_Document segment_
═══

Best New Perennial Flowers of 2020
January 28th, 2020
A hibiscus with nearly black leaves, a heavy-blooming version of a native pollinator plant, and a tropical that’s cold-tough enough to survive our winters are among the most interesting new perennial flowers debuting in the 2020 growing season.
Growers, local garden centers, and other plant experts picked the following choices for our four-part, best-new-plants series each January – a good month for gardeners to plan what to plant in the coming season.
The article on best new vegetables, herbs, and fruits of 2020 appeared Jan. 14, and the one on best new annual flowers of 2020 ran last Tuesday, Jan 21. The last installment on best new trees and shrubs of 2020 runs next Tuesday, Feb. 4.
The following new perennial flowers are available online and in some plant catalogs and will show up in local garden centers beginning in April.
The details:
Spigelia ‘Little Redhead’
Commonly known as Indian pink, this native perennial has been popular lately with wildflower fanciers (although often somewhat hard to find).
‘Little Redhead’ is a new named variety of the species, selected for its uniformity and heavy bloom.
Both Todd Kephart, buyer for Stauffers of Kissel Hill garden centers, and Bryan Benner, a perennial grower for wholesale Quality Greenhouses near Dillsburg, pick it as their top new perennial of 2020.
“It has awesome tubular red flowers that are very attractive to hummingbirds and other pollinators,” says Kephart.
“It’s a more floriferous, garden-worthy form of the species with red and yellow flowers,” adds Benner.
‘Little Redhead’ grows in part shade to full, about two feet tall.
Hibiscus Summerific ‘Evening Rose’
Ashcombe Farm and Greenhouse Nursery Manager Brandon Kuykendall likes this new hardy hibiscus variety for its show-stopping combo of big, hot-pink flowers and nearly black foliage.
“The flower color against the dark leaves make this very attractive,” he says. “I already have it planted in my garden. The dark-pink/magenta flower pops.”
‘Evening Rose’ is part of Proven Winners’ Summerific collection of winter-hardy hibiscus, also known as rose mallow.
It grows a hefty four feet tall and five feet wide in full sun to light shade.

═══

_Material provided_
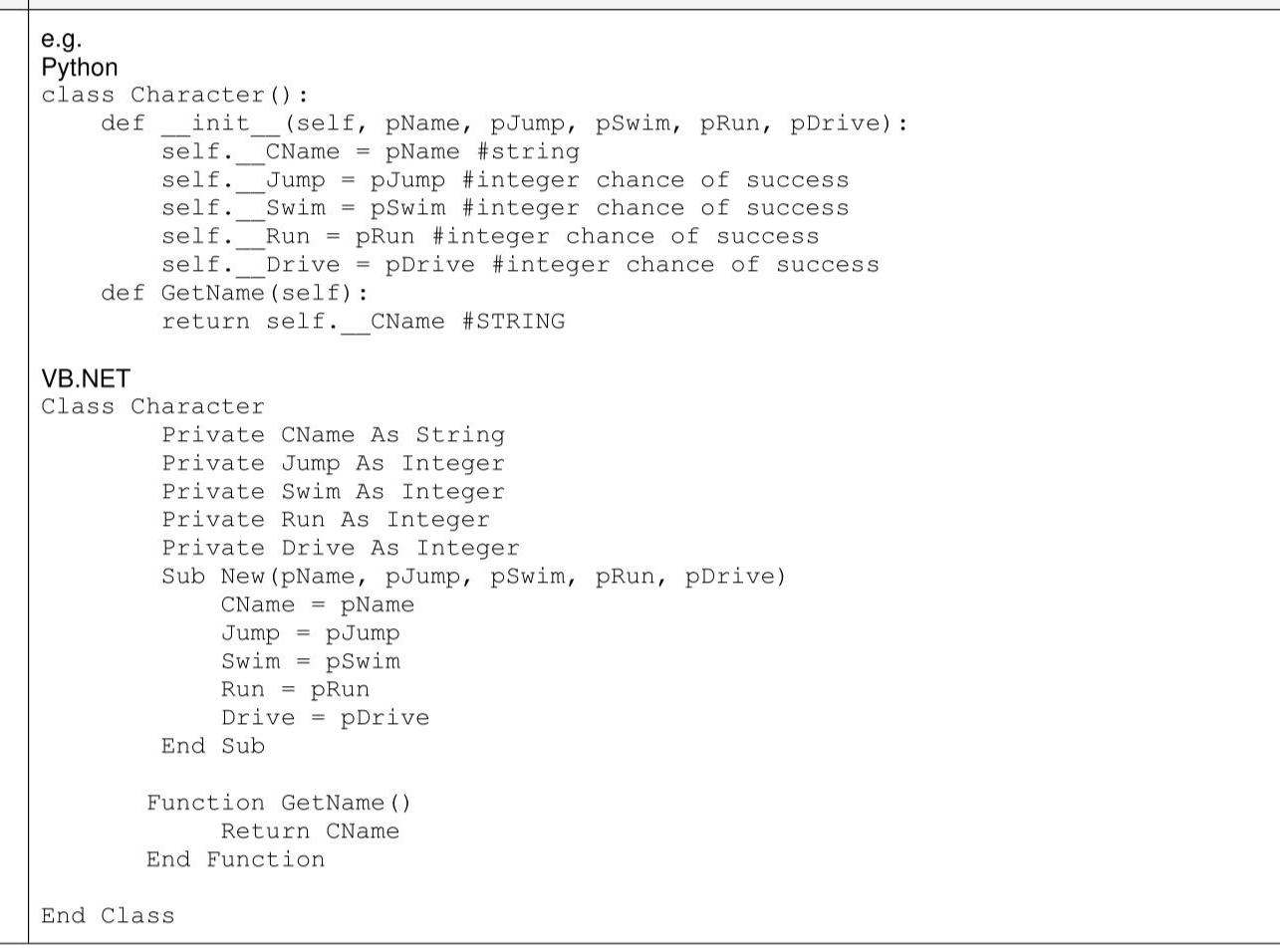Screen dimensions: 1280x952
Task: Place cursor on "CName = pName" assignment
Action: coord(317,605)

═══

_Requirements_
Answer these about the perennial flowers article:
1. Which two people chose 'Little Redhead' as their top new perennial of 2020?
2. What height and width does 'Evening Rose' reach?
3. On what date does the installment on best new trees and shrubs run?
The data stand apart from the perennial flowers article and have no connection to it.

_Complete answer_
1. Todd Kephart and Bryan Benner
2. Four feet tall and five feet wide
3. Feb. 4